> [WHAT IS NEEDED]
Set down each of the records below exactly as it reads. No pictures go into the copy.

[[ THE DATA, beginning ]]

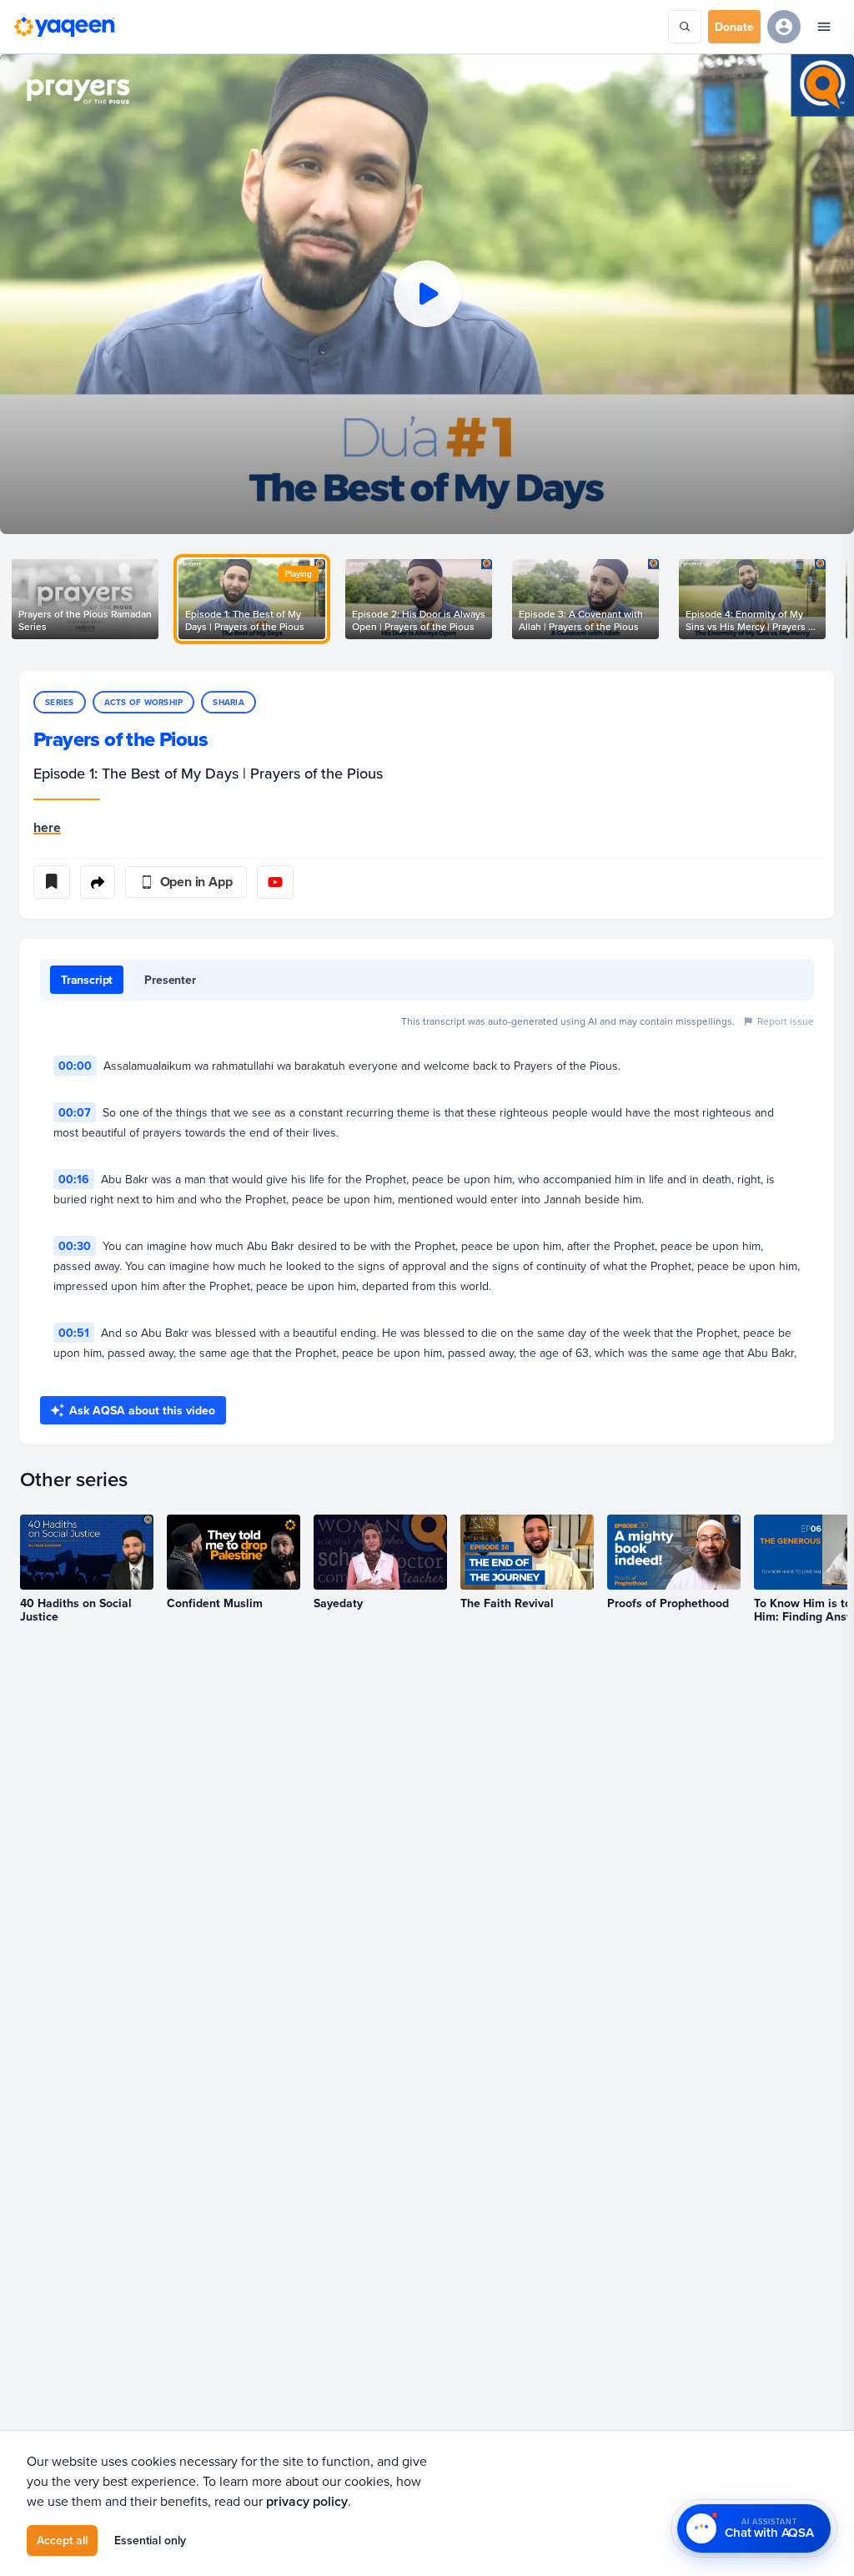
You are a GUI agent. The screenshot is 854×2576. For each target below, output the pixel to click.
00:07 (74, 1112)
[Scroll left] (20, 599)
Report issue (785, 1021)
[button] (427, 293)
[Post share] (97, 882)
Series (59, 702)
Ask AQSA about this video (142, 1410)
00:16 (73, 1179)
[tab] (86, 979)
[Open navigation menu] (824, 26)
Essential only (150, 2540)
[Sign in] (784, 26)
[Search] (684, 26)
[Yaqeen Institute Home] (64, 27)
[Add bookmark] (51, 882)
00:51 (73, 1332)
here (47, 827)
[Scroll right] (834, 599)
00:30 (74, 1246)
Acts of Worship (143, 702)
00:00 (75, 1065)
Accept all (62, 2540)
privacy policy (307, 2501)
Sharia (228, 702)
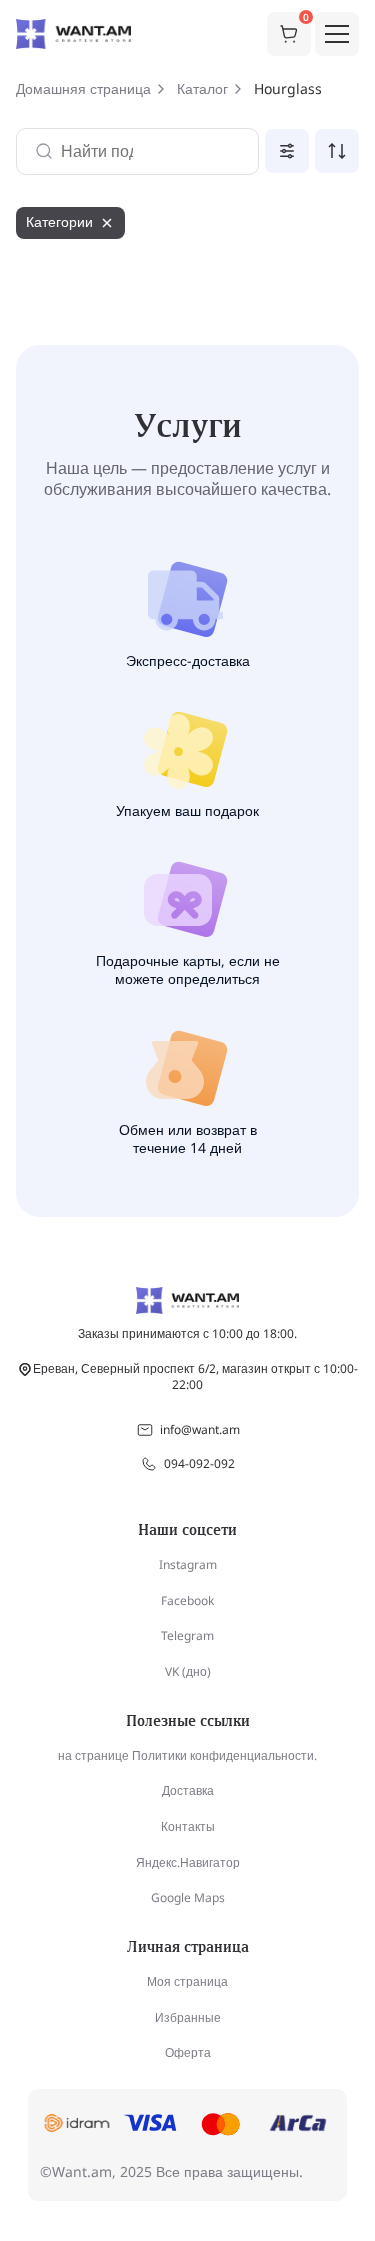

[[ THE DATA, end ]]

> [ANSWER AREA]
You are a GUI agent. The screenshot is 854×2576. For each target below, output the pixel to click.
00:07 (74, 1112)
[Scroll left] (20, 599)
Report issue (785, 1021)
[button] (427, 293)
[Post share] (97, 882)
Series (59, 702)
Ask AQSA about this video (142, 1410)
00:16 (73, 1179)
[tab] (86, 979)
[Open navigation menu] (824, 26)
Essential only (150, 2540)
[Sign in] (784, 26)
[Search] (684, 26)
[Yaqeen Institute Home] (64, 27)
[Add bookmark] (51, 882)
00:51 (73, 1332)
here (47, 827)
[Scroll right] (834, 599)
00:30 (74, 1246)
Acts of Worship (143, 702)
00:00 (75, 1065)
Accept all (62, 2540)
privacy policy (307, 2501)
Sharia (228, 702)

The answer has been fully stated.